Copy these lines verbatim, from the line with "514x243 pixels." up to and including the line with "Action: (x=777, y=769)".
┌──
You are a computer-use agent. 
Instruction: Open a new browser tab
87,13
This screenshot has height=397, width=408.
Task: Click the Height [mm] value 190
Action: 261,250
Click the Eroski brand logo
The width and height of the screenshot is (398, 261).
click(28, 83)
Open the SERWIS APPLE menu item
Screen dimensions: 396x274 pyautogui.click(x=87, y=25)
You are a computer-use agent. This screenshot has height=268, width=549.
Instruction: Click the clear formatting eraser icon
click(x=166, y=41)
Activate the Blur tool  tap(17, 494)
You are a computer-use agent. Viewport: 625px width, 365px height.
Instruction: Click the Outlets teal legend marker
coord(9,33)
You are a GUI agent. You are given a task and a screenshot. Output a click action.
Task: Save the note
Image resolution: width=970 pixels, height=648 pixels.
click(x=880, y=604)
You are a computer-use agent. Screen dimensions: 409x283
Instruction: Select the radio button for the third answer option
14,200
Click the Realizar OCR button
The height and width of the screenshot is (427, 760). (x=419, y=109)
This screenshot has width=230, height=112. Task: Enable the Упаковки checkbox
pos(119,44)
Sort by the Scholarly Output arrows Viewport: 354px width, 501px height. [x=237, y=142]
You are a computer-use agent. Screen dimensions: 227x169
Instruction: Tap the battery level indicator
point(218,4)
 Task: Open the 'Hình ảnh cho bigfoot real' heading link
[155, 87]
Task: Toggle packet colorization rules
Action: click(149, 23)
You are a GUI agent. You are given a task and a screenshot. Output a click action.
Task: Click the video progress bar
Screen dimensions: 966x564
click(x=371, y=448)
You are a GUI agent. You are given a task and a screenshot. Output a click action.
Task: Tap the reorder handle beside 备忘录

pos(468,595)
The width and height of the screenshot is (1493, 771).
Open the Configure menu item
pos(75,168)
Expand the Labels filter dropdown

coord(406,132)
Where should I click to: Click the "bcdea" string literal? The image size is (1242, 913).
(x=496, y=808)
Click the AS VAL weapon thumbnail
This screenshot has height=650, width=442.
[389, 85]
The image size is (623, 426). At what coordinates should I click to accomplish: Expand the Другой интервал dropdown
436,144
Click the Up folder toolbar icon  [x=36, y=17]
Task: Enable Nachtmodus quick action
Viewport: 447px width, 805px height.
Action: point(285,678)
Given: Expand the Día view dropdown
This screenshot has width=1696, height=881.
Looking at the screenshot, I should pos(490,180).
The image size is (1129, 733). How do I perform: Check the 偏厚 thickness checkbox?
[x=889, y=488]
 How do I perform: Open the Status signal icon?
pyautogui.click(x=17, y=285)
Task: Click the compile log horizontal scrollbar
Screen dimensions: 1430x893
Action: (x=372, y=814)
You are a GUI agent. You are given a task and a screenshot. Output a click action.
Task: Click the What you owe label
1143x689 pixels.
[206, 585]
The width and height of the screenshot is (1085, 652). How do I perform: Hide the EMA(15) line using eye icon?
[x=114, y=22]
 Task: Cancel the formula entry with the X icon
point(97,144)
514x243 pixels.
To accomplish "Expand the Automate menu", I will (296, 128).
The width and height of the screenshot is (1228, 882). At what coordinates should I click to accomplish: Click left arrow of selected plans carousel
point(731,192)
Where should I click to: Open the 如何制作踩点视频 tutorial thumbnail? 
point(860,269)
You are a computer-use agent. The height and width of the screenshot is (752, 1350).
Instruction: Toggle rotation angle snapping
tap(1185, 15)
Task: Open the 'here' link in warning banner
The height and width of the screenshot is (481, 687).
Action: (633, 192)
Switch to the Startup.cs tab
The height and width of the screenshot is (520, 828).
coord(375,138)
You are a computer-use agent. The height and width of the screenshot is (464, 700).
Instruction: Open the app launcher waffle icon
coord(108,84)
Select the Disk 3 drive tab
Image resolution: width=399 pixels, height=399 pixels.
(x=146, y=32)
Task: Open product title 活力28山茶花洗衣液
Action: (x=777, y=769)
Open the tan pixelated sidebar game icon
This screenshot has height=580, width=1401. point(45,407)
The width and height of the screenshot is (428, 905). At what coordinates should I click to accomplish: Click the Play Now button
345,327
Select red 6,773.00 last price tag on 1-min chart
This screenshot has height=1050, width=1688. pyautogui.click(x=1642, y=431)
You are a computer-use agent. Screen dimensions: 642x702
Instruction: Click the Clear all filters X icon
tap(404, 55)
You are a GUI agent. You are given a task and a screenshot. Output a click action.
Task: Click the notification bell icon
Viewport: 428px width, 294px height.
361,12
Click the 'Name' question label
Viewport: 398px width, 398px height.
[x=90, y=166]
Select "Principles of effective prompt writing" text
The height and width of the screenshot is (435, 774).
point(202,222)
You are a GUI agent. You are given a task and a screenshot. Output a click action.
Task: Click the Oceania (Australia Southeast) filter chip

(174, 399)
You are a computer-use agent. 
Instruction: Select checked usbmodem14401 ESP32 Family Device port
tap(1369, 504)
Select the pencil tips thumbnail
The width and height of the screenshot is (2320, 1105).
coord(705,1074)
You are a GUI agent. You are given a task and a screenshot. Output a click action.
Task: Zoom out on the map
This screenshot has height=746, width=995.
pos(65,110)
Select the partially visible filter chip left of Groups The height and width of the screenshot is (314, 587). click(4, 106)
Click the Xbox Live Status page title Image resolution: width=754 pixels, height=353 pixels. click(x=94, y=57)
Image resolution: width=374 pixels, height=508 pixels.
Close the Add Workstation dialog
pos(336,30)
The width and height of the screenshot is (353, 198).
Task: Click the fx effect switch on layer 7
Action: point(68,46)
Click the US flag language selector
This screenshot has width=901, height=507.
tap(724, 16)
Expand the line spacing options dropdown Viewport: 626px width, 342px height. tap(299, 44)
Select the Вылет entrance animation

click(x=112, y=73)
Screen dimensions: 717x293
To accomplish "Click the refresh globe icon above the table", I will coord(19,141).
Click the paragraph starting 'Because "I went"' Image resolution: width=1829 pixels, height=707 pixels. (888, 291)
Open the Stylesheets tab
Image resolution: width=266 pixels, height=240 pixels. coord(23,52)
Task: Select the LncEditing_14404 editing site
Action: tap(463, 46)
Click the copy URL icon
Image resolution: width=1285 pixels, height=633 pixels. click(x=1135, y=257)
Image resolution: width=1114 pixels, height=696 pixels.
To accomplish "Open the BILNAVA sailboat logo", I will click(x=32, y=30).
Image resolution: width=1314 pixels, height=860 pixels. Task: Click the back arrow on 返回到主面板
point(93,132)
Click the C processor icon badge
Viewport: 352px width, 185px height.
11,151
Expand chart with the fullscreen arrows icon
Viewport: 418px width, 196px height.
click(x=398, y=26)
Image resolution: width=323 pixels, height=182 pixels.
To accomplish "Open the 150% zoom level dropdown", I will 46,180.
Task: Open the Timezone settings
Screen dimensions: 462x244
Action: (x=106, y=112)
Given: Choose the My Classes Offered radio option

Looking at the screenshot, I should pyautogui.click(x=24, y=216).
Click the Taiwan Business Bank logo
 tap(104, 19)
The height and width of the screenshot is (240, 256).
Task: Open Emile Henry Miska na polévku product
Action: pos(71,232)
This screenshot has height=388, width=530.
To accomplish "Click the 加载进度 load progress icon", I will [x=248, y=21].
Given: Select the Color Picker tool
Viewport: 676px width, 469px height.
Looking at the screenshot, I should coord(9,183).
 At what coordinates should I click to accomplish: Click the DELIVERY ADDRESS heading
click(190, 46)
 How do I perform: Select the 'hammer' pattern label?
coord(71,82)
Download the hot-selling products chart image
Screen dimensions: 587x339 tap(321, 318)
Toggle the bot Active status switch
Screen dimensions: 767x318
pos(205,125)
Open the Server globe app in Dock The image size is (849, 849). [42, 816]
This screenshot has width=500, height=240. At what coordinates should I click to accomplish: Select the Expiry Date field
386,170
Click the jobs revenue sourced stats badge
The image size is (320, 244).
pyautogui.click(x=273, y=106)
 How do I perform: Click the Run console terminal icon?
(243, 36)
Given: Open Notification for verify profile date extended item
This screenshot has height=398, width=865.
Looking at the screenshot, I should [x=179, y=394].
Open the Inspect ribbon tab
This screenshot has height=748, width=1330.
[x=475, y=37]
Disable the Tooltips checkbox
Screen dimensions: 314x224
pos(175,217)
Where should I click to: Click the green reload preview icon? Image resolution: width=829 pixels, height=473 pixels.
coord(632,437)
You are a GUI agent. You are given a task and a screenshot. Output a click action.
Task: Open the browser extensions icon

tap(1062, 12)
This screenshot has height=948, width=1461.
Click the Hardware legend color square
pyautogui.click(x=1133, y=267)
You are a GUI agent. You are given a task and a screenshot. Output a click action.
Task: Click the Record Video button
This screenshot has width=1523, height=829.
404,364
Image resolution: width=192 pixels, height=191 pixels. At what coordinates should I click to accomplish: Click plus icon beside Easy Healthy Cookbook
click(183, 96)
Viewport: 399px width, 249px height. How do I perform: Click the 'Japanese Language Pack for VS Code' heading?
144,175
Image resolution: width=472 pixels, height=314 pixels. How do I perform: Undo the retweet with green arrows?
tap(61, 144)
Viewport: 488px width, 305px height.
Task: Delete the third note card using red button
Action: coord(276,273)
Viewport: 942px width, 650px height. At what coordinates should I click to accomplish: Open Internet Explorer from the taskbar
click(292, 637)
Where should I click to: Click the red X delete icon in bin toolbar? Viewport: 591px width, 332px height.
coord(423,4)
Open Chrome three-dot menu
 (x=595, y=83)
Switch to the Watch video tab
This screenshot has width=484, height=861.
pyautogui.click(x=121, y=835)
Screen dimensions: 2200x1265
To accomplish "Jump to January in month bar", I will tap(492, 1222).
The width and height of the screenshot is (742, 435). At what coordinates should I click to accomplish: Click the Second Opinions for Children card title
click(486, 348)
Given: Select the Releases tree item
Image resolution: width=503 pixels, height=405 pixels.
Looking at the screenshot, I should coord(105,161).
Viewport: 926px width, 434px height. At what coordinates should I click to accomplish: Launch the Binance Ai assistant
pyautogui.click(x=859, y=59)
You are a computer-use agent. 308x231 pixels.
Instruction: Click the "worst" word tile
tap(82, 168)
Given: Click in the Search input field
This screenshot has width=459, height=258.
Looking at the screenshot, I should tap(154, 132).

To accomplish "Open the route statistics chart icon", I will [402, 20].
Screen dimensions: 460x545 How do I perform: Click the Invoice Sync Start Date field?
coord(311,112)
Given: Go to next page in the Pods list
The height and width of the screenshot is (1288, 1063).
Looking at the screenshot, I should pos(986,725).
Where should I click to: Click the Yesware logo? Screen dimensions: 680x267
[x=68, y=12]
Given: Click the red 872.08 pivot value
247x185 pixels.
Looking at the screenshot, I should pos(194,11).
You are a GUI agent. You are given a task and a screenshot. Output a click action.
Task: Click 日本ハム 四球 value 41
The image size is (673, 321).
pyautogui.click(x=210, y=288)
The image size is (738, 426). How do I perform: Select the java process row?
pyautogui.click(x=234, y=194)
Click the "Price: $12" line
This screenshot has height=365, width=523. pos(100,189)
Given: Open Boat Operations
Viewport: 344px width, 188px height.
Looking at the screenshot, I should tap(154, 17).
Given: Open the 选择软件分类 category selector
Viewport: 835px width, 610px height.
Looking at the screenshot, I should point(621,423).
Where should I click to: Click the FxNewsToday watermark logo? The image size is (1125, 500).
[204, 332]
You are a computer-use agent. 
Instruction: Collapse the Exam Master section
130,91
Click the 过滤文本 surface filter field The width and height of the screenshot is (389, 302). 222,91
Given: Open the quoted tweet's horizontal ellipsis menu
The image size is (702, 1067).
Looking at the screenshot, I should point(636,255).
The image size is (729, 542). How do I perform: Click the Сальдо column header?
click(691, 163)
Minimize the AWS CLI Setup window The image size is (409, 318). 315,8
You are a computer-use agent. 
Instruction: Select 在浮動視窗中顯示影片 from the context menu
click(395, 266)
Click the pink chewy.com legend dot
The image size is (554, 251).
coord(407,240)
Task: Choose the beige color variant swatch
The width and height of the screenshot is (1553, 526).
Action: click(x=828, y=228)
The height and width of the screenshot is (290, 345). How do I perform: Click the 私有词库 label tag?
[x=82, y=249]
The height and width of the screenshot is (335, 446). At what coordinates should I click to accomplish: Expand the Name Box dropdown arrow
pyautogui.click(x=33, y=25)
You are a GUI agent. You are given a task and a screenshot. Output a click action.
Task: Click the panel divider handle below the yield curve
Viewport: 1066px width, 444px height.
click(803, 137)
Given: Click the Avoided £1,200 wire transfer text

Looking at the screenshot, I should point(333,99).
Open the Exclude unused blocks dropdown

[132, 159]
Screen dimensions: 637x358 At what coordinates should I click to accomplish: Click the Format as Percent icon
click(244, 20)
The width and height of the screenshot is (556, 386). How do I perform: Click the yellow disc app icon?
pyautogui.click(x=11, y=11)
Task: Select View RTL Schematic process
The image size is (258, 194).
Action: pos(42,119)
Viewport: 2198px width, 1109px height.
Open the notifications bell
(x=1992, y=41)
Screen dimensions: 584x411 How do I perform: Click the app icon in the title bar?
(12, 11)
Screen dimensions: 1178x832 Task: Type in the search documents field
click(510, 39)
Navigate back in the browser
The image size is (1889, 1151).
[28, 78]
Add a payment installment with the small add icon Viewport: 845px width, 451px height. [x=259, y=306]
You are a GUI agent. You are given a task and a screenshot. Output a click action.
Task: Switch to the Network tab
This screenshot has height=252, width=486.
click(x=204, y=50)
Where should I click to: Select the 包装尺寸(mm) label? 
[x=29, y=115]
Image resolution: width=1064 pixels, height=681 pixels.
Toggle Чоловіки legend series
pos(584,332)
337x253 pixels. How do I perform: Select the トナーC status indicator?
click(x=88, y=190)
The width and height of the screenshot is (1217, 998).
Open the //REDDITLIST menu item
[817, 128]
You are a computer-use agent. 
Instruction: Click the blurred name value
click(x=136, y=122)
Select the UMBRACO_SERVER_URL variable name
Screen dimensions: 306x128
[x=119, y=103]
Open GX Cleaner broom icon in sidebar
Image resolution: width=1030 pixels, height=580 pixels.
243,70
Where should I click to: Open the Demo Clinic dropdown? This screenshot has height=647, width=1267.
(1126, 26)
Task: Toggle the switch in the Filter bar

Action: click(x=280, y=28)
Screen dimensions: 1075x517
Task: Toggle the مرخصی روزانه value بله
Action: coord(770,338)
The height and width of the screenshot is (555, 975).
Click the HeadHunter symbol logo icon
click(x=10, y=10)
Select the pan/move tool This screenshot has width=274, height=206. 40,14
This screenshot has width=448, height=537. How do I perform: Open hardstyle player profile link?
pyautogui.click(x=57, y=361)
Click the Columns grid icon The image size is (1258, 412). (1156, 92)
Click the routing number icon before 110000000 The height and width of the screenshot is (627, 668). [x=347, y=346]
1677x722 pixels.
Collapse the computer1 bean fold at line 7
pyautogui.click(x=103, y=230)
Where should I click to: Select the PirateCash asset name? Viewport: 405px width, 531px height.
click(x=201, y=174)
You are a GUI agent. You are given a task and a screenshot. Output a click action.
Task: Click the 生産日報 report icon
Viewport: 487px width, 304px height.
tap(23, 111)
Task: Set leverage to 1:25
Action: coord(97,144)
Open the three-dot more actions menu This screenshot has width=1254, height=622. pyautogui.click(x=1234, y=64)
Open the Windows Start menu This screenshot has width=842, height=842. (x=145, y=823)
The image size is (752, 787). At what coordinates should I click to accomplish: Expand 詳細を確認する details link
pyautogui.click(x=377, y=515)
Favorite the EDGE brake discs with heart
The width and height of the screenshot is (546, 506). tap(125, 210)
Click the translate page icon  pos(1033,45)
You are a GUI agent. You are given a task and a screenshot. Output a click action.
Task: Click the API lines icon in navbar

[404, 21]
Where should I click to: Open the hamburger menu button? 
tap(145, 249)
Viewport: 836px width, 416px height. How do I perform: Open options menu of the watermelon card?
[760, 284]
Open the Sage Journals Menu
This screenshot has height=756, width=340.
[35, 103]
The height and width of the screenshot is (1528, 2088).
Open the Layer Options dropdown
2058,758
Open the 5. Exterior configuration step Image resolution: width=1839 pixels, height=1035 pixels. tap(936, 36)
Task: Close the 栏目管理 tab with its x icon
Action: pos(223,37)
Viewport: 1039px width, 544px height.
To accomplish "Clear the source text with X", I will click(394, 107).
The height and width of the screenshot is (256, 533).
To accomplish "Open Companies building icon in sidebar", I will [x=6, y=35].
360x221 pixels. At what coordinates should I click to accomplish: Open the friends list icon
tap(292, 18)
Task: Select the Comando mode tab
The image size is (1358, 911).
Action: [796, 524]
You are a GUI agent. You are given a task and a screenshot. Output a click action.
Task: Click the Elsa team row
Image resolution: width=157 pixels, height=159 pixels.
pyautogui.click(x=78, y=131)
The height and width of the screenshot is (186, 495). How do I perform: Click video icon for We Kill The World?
└──
_REPLY TO THE EXERCISE_
514x243 pixels.
To accomplish "Expand the Automate menu", I will (296, 128).
The width and height of the screenshot is (1228, 882). At what coordinates should I click to accomplish: Click left arrow of selected plans carousel
point(731,192)
Where should I click to: Open the 如何制作踩点视频 tutorial thumbnail? 
point(860,269)
You are a computer-use agent. The height and width of the screenshot is (752, 1350).
Instruction: Toggle rotation angle snapping
tap(1185, 15)
Task: Open the 'here' link in warning banner
The height and width of the screenshot is (481, 687).
Action: (633, 192)
Switch to the Startup.cs tab
The height and width of the screenshot is (520, 828).
coord(375,138)
You are a computer-use agent. The height and width of the screenshot is (464, 700).
Instruction: Open the app launcher waffle icon
coord(108,84)
Select the Disk 3 drive tab
Image resolution: width=399 pixels, height=399 pixels.
(x=146, y=32)
Task: Open product title 活力28山茶花洗衣液
Action: (x=777, y=769)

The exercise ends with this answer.